• **What needs to be done**
In the passage on cazuela cooking, write out the part starting with "The South American" and going on through "of stewed food.", switching "vegetables" to "produce".

Top of Selected extract

The first cazuela pots were fired thousands of years ago at a very low heat for a very long time. Today, as in the past, once they’ve been seasoned by soaking in water, these clay cooking pots become so sturdy that they could be used not only in the oven but directly over a flame. Cazuelas are beautiful not only in their usefulness but in their appearance; dark red to black, crafted today with curved rims and fanciful animals in the handles, these pots go directly from the stove to the table. Because they hold their heat so well, their contents will remain at a simmer for several minutes while the family gathers.
The South American stew-like soup is most commonly made with a base of beef or pork. Chicken or turkey can also be used. Home cooks frequently add whatever vegetables might be available, such as green beans, tomatoes, or summer squash. To make the soup heartier, rice, noodles, or other grains can be added to thicken it. Most cooks leave the pieces of meat and vegetables whole so that diners can begin by drinking the soup then attacking the large pieces of stewed food.

Bottom of Selected extract
Top of Data block

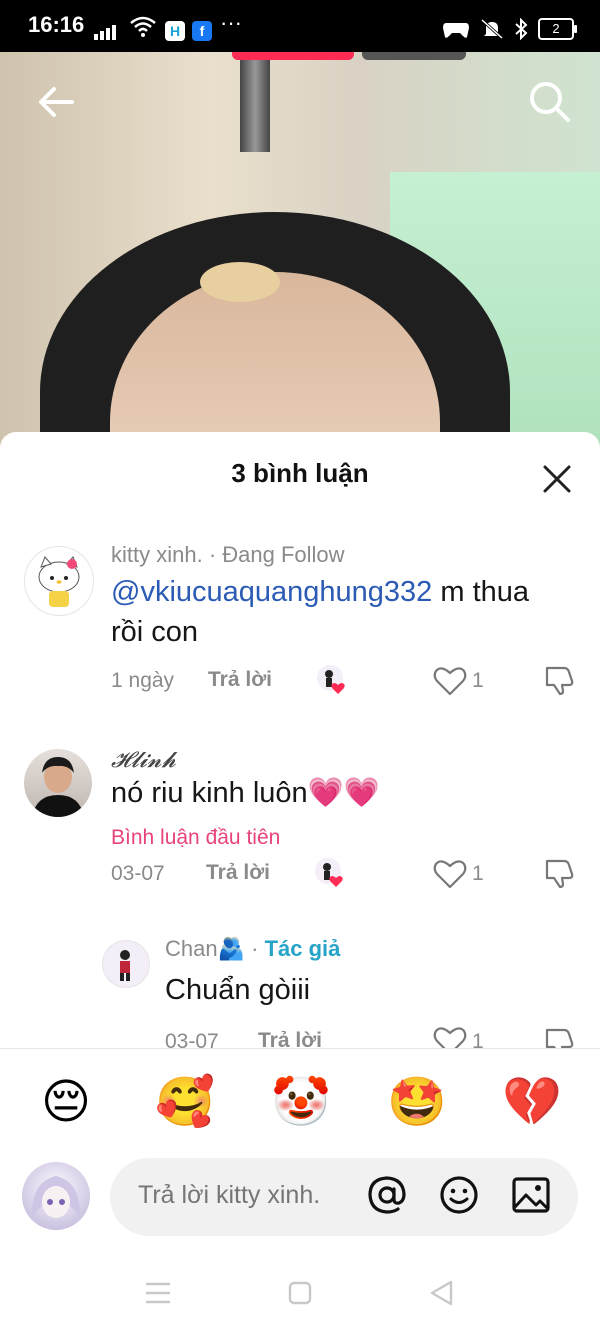 The height and width of the screenshot is (1333, 600). What do you see at coordinates (550, 102) in the screenshot?
I see `search-icon` at bounding box center [550, 102].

Bottom of Data block

• **Solution to this task**
The South American stew-like soup is most commonly made with a base of beef or pork. Chicken or turkey can also be used. Home cooks frequently add whatever produce might be available, such as green beans, tomatoes, or summer squash. To make the soup heartier, rice, noodles, or other grains can be added to thicken it. Most cooks leave the pieces of meat and produce whole so that diners can begin by drinking the soup then attacking the large pieces of stewed food.